I Blowout sono una band metal nata a Mezzolombardo nel 2013. La loro formazione vede Igor Rossi alla voce, Giuseppe Fontanari e Andrea Avancini alle chitarre, Lorenzo Helfer al basso e Michele Matuella alla batteria. Il 25 settembre 2017 hanno pubblicato il loro secondo album, intitolato “Buried Strength“. L’album è un ottimo incontro tra lo stoner e lo sludge, con toni molto cupi, ma che lascia spazio in certi casi ad interessanti cambi di dinamiche e sviluppi melodici.

L’album si apre con un massiccio muro di suono dato dal riff di Cheers in Hell, che subito evidenzia, insieme alle linee vocali molto aggressive di Igor Rossi, l’influenza dei Down in fase compositiva.

La pioggia battente di Slum, secondo pezzo del disco, ci introduce in una delle composizioni più cupe, caratterizzata da un ritmo più lento e trascinato. Degno di nota il bridge del pezzo, che raffredda le dinamiche, e l’assolo di chitarra, in grado di offrire una svolta melodica al brano, cosa affatto scontata per il genere.
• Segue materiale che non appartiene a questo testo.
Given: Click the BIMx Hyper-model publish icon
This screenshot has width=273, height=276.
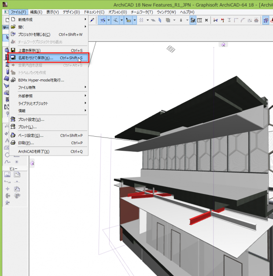Looking at the screenshot, I should coord(13,80).
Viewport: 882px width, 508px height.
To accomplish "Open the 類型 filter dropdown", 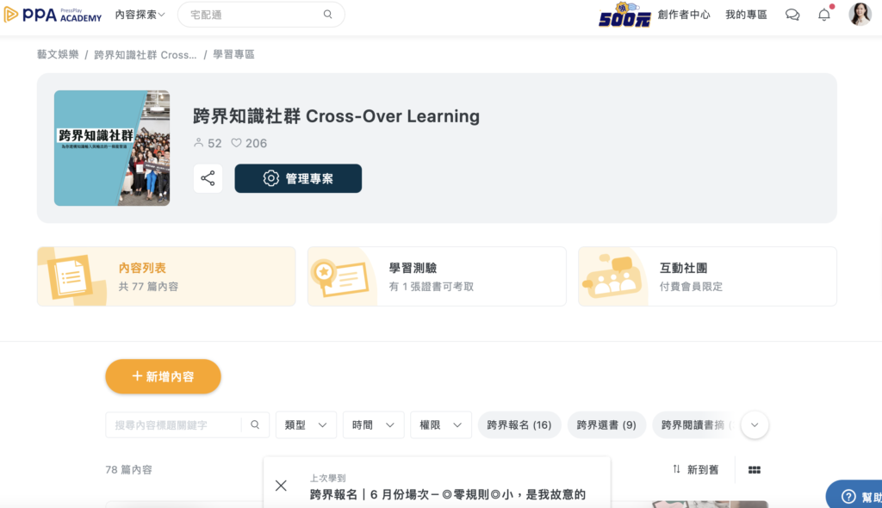I will [x=306, y=424].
Stesso discorso per Feel the Phantom Pain, pezzo che riprende l’andatura di Slum, ma che non colpisce particolarmente, forse perché sotto l’ombra del brano che la precede. Una nota di merito va comunque fatta alla solistica, che offre una boccata d’aria fresca ad un pezzo forse troppo ripetitivo. Be Divided Be Ruled apre con un groove molto godibile, in pieno stile Pantera, e chiude in bellezza con una sezione decisamente molto più lenta, tanto da ricordare i Crowbar.

Siamo arrivati a metà disco e forse si sente la necessità di un po’ di respiro dal wall of sound: ecco che arriva quindi Stomp on Fire, che con il suo bridge in acustico ed il solo che lo segue, abbassa la pressione sonora a dovere, ma in maniera forse un po’ brusca. Ghost Shadow e Buried Strength offrono interessanti intrecci armonici tra le chitarre, andando a toccare delle dissonanze che danno una buona varietà al riffing sentito fino ad ora.

L’ultimo pezzo del disco, Scars of The Road, si apre con un sound molto southern. Evidente qui l’influenza dei Black Label Society e di Zakk Wylde, complice anche la voce di Igor Rossi, che in questo pezzo è più espressiva che mai. Si chiude così “Buried Strength”, una buona produzione che mostra i denti di una band con uno stampo ben preciso, ma che fatica in certi punti a prendere le distanze dai “giganti” di cui sopra.